En pleine polémique sur la désindustrialisation, la chaîne d’articles de sport joue les discrètes, centrée sur les recrutements (une centaine cette année), très attendus. Comme pour s’extraire du débat : la maire de Lille et patronne du PS, Martine Aubry, a grillé la politesse à Nicolas Sarkozy en dévoilant, dix jours avant lui, un programme pour doper l’industrie tricolore… n’incluant aucune prime à la relocalisation. Alors que le président, qui multiplie les sorties sur le thème « arrêtons les délocalisations et, si possible, relocalisons », vient de réitérer son choix de consacrer 200 millions d’euros à une prime à la relocalisation pour les entreprises industrielles de moins de 5 000 salariés. Sous forme d’avance remboursable et conditionnée aux emplois créés (25 au minimum).

Scepticisme. Du marketing politique ? Rares sont les dirigeants ayant relocalisé à afficher leur intérêt pour le dispositif comme le fait Marc Toillier. « Une prime peut permettre de couvrir en partie les coûts de restructuration engendrés par la relocalisation », avance le dirigeant du métallurgiste Gantois qui, six ans après avoir installé ses métiers à tisser le métal en Roumanie, les a rapatriés en octobre à Saint-Dié-des-Vosges (en Lorraine) pour monter en qualité.

La plupart des « relocalisateurs » sont sceptiques sur l’impact d’une prime, même ceux devenus les ambassadeurs du sujet. « La décision de relocaliser relève d’arbitrages entre coûts, qualité, délais, innovation. C’est un choix d’entreprise », note Philippe Peyrard, directeur général de la coopérative d’opticiens Atol (600 salariés). La capacité d’innovation des lunetiers jurassiens a emporté la décision de cet ex-L’Oréal. Peu convaincu par la collection de montures sous-traitée en Chine, « sans saveur », il en a relocalisé la production, un an après, en 2004, en faisant le pari du haut de gamme à Morbier (Jura). La fabrication tricolore a eu son prix : 500 000 euros de manque à gagner en raison du surcoût de la main-d’œuvre, que la hausse du prix des montures de 130 à 135-140 euros n’a pas compensé. Mais elle a été récompensée en 2007 par la trouvaille de la monture interchangeable, vendue… 200 euros.
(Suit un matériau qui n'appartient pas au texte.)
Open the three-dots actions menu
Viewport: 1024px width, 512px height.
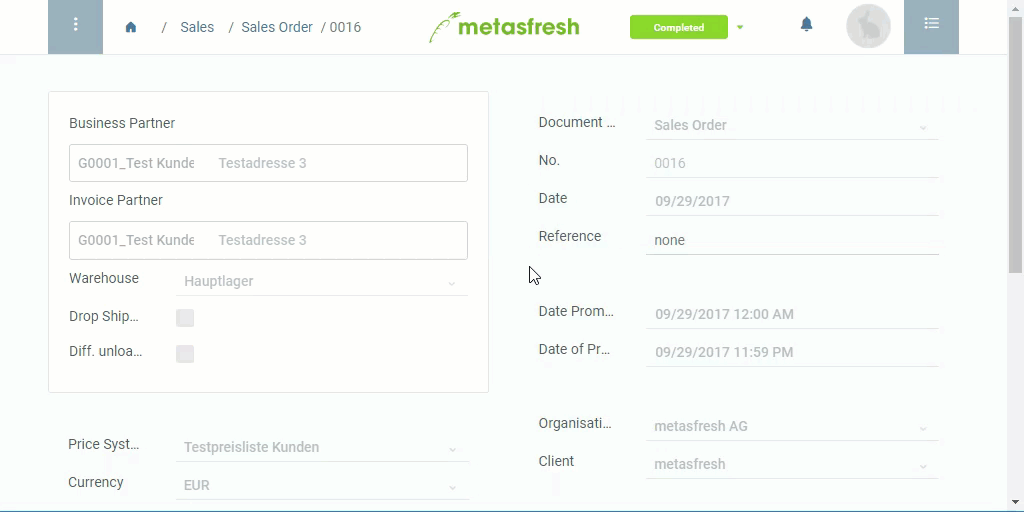tap(75, 27)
Pas question pour Philippe Peyrard de fanfaronner sur le made in France :« C’est antinomique, dépassé, à l’heure européenne. » Cohérent aussi, car Atol ne sous-traite que 30 % de ses marques propres dans l’Hexagone. « On relocalise par conviction et stratégie entrepreneuriale, pas pour des aides », renchérit Vincent Gruau, directeur du fabricant de mobilier de bureau Majencia, dont le prédécesseur avait transféré à Canton en 2000 la production de 30 000 caissons, amputant le site de Noyon (Oise) de 50 % de la production. Retour en 2006, après « une analyse différentielle, économique, sociale, environnementale ».
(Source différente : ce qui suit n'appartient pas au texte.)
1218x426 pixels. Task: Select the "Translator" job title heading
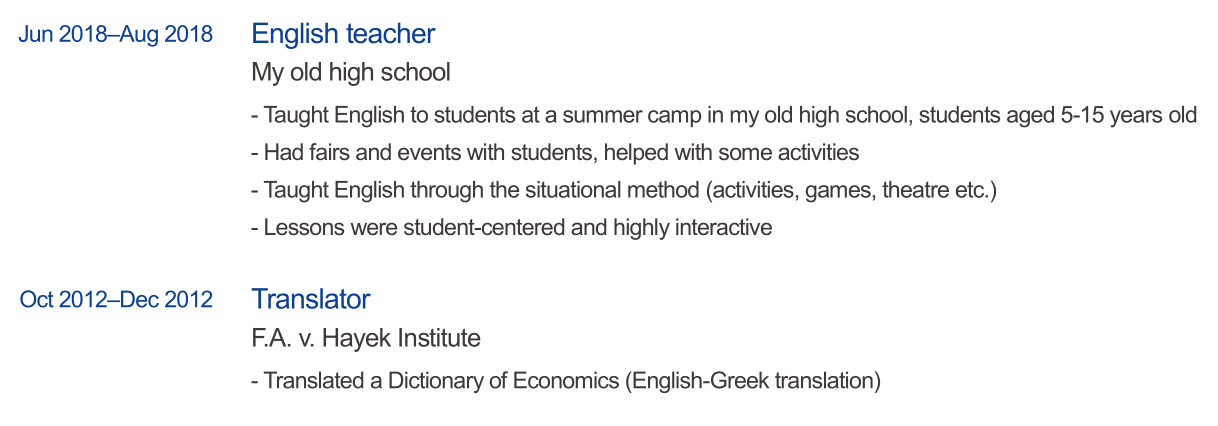(x=311, y=299)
La prime à la relocalisation ne convainc pas non plus les économistes. Pointé : le crédit d’impôt créé en 2004 sur le même thème par le gouvernement Raffarin et son ministre de l’Économie, Nicolas Sarkozy. « Aucune évaluation n’a été réalisée », déplore El Mouhoub Mouhoud, professeur d’économie à Paris-Dauphine, qui pronostique « un impact des plus limités » de la prime 2010. Pas de quoi conforter un mouvement de retour, jamais avéré. Les relocalisations restent ultraminoritaires : « Un cas, en moyenne, pour 10 délocalisations, d’après des enquêtes en Europe et aux États-Unis. »
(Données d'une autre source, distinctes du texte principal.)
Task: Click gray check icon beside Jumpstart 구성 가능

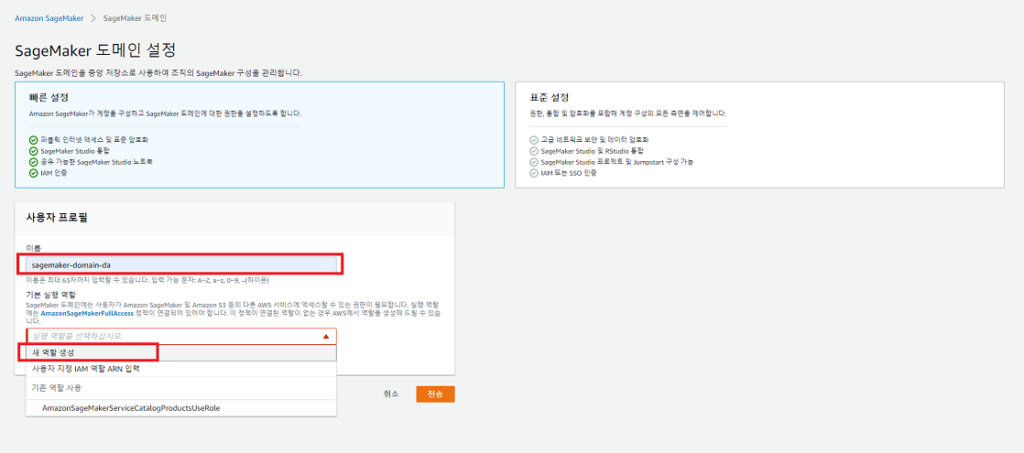Action: [x=534, y=162]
Les études hexagonales font défaut. La liste d’« une trentaine d’entreprises ayant relocalisé en 2009 », agitée par le ministre de l’Industrie, laisse de marbre le terrain. « Ce sont des cas isolés. Et la crise fausse l’observation, certaines sociétés rapatriant temporairement des productions sur les sites français en sous-activité », note Dominique Gillier, de la Fédération CFDT de la métallurgie, qui a enquêté en 2008 sur le sujet. Sans conclure, faute de matière. Chose certaine pour Gilles Le Blanc, économiste à l’École des mines, « les emplois industriels créés par les relocalisations ne compenseront jamais ceux détruits lors des délocalisations ». Que l’Insee estimait à 13 500 par an dans la période 1995-2001. Cela n’a pas échappé au gouvernement, qui attend à peine 2 000 créations d’emplois de sa mesure.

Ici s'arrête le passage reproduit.